GPT-4-based ChatGPT ranks first in conversational chat AI benchmark rankings, Claude-v1 ranks second, and Google's PaLM 2 also ranks in the top 10



The Large Model Systems Org (LMSYS Org), an open research organization established by UC Berkeley students and faculty in collaboration with UC San

Diego and Carnegie Mellon The Scale Language Model (LLM) benchmark ' Chatbot Arena ' is open to the public.

Chatbot Arena Leaderboard Updates (Week 4) | LMSYS Org
https://lmsys.org/blog/2023-05-25-leaderboard/



In Chatbot Arena, users are invited to FastChat , an open platform for evaluating LLM-based conversational AI, have conversations with two anonymous models, and vote on which one is more accurate. increase.
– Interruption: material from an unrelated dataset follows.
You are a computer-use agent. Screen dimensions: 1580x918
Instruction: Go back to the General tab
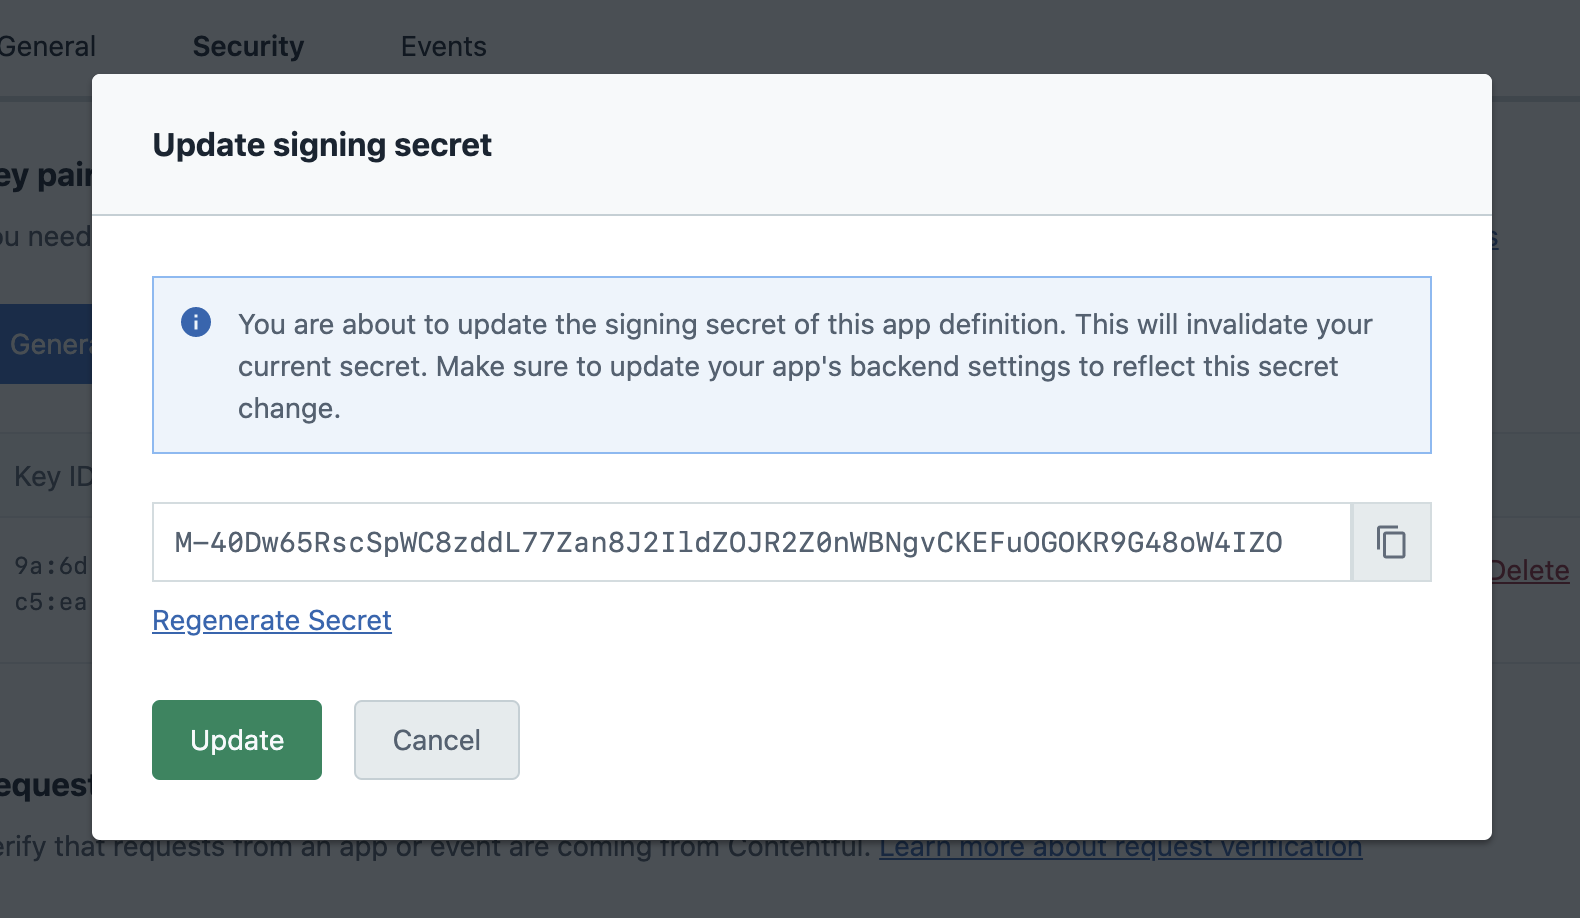coord(47,46)
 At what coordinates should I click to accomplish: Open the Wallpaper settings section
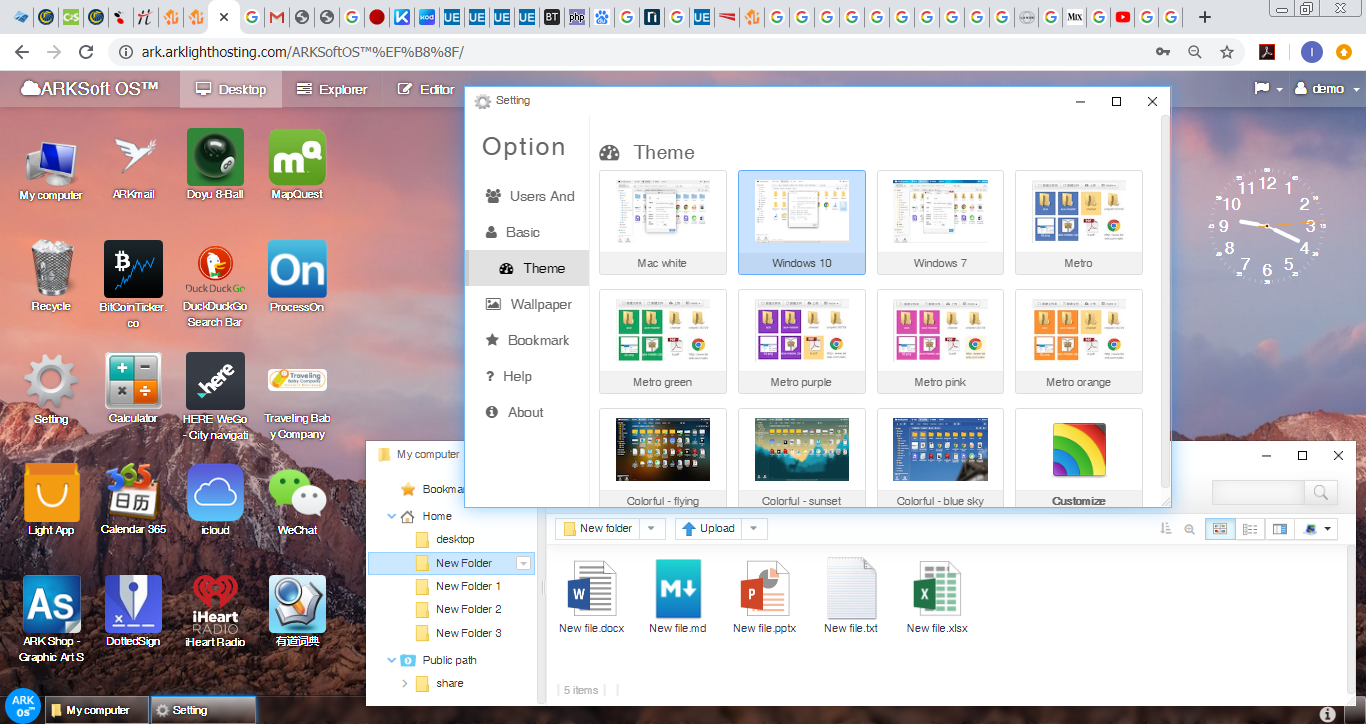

Based on the results of this vote, the win/loss and rating based on the Elo rating widely used in chess etc. will be performed, and the standings will be published.

Below is the ranking based on anonymous voting data of 27,000 votes from April 24th to May 22nd, 2023. ChatGPT, which is based on OpenAI's GPT-4, ranked first, while OpenAI competitor Anthropic's Claude-v1 and its lightweight model came in second and third.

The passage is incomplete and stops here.